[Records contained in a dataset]
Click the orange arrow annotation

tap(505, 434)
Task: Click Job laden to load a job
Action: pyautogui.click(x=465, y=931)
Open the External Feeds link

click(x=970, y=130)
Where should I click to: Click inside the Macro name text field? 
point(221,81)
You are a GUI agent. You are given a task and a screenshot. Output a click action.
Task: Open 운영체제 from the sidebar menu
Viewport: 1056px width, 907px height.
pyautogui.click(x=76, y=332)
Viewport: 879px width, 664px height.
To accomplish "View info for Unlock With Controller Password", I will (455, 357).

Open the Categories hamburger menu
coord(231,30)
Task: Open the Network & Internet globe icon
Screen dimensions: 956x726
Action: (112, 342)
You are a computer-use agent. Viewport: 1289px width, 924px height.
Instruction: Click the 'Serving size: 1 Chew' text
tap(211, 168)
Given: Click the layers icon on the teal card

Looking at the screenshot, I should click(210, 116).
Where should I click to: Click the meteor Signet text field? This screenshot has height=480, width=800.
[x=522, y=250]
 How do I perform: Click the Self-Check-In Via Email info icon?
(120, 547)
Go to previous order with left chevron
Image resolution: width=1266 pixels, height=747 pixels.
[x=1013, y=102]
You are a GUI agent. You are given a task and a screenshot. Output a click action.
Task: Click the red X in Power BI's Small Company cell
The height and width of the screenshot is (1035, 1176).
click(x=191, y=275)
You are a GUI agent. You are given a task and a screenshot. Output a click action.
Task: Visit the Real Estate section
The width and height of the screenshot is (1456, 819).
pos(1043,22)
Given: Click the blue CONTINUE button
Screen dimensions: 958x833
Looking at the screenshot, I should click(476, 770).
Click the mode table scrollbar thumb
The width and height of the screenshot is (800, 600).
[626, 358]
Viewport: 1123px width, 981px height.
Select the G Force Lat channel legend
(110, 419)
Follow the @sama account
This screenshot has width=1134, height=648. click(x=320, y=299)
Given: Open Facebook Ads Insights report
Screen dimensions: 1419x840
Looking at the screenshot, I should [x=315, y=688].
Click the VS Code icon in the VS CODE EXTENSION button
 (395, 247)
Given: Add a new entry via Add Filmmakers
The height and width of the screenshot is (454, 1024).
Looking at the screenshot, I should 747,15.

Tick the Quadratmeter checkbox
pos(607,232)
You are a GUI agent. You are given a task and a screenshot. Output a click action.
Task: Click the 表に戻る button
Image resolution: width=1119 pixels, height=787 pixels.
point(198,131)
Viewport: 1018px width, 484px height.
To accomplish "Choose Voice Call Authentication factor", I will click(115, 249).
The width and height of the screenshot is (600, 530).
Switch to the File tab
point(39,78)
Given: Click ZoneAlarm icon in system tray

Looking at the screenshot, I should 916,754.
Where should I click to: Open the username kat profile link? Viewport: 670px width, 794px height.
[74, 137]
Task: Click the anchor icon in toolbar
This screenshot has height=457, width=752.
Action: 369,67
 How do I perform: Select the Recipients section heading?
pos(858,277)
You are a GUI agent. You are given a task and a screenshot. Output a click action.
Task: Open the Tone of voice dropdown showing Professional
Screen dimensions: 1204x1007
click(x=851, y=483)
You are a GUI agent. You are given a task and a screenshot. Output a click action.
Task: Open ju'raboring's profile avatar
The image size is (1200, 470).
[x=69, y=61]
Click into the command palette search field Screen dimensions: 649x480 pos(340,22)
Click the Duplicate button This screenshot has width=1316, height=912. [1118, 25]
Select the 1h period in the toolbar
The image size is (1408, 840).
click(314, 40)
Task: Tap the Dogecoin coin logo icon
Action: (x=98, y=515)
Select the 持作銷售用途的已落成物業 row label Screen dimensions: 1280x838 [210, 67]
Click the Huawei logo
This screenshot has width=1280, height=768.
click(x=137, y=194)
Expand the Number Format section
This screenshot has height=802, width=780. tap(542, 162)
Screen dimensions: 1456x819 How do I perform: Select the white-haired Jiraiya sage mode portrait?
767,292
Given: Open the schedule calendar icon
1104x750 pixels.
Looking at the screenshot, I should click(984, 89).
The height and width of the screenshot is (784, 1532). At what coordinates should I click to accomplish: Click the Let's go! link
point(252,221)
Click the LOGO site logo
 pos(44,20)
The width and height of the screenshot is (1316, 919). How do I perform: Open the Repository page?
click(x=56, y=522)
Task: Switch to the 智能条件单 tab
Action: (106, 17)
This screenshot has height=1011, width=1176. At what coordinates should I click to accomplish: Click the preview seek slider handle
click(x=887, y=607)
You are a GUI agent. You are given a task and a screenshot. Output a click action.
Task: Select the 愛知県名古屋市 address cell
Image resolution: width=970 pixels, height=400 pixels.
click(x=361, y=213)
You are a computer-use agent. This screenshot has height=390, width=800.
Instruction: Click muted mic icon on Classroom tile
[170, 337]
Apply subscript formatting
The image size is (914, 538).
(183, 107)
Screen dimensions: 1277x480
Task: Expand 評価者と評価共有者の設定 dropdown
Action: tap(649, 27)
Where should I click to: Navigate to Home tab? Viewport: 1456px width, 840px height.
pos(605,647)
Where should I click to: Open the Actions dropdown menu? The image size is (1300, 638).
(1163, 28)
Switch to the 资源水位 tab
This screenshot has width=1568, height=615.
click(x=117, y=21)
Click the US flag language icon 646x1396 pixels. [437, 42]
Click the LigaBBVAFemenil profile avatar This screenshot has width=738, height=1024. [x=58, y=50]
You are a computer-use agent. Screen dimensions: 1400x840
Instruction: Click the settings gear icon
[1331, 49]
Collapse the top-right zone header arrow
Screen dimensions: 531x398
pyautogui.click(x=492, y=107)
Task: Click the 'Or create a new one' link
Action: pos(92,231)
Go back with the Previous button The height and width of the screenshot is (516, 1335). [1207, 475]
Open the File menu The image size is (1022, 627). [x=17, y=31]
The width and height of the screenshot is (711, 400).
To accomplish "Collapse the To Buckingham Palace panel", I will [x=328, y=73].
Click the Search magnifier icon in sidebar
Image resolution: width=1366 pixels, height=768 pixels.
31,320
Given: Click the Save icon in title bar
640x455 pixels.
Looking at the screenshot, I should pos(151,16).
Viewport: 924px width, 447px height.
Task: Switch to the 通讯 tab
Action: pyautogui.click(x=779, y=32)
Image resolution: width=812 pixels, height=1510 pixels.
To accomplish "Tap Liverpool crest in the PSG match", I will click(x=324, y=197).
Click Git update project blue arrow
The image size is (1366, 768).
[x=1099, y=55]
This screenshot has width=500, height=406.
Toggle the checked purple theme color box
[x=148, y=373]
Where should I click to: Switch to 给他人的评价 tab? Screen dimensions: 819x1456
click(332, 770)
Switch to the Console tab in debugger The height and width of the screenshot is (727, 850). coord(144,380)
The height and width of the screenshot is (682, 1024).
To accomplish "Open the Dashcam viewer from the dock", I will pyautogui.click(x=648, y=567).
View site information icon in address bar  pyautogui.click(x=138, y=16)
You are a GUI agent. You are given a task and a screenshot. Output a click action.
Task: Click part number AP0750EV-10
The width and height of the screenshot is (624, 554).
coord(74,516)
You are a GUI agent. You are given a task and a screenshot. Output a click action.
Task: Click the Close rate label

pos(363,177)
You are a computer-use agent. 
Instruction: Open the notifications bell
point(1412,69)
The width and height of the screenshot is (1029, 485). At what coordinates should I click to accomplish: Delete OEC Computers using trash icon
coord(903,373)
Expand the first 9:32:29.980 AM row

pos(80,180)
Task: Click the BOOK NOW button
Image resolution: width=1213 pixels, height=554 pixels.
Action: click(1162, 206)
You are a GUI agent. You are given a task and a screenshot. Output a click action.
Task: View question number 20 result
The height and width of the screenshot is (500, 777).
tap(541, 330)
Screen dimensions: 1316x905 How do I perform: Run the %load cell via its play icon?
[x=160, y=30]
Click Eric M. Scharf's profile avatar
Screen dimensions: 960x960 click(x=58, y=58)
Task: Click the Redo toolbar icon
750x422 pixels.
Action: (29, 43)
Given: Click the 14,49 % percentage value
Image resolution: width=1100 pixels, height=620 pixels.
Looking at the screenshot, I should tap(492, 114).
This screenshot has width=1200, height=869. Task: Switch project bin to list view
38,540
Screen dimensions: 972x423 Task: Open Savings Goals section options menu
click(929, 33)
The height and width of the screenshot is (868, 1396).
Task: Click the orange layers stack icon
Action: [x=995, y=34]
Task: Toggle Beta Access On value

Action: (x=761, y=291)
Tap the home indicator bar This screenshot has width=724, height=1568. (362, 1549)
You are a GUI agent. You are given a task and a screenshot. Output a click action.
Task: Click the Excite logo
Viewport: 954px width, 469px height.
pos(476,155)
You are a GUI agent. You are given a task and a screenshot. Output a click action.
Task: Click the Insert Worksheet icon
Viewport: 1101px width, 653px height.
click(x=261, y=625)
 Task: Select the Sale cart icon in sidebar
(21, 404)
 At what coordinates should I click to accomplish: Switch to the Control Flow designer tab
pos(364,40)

◆ **Directions for this task**: A word-for-word copy of the lines above from the one with "Click the LigaBBVAFemenil" through the one with "The width and height of the screenshot is (711, 400).", inclusive, is the only output wanted.

◆ **Exercise result**:
Click the LigaBBVAFemenil profile avatar This screenshot has width=738, height=1024. [x=58, y=50]
You are a computer-use agent. Screen dimensions: 1400x840
Instruction: Click the settings gear icon
[1331, 49]
Collapse the top-right zone header arrow
Screen dimensions: 531x398
pyautogui.click(x=492, y=107)
Task: Click the 'Or create a new one' link
Action: pos(92,231)
Go back with the Previous button The height and width of the screenshot is (516, 1335). [1207, 475]
Open the File menu The image size is (1022, 627). [x=17, y=31]
The width and height of the screenshot is (711, 400).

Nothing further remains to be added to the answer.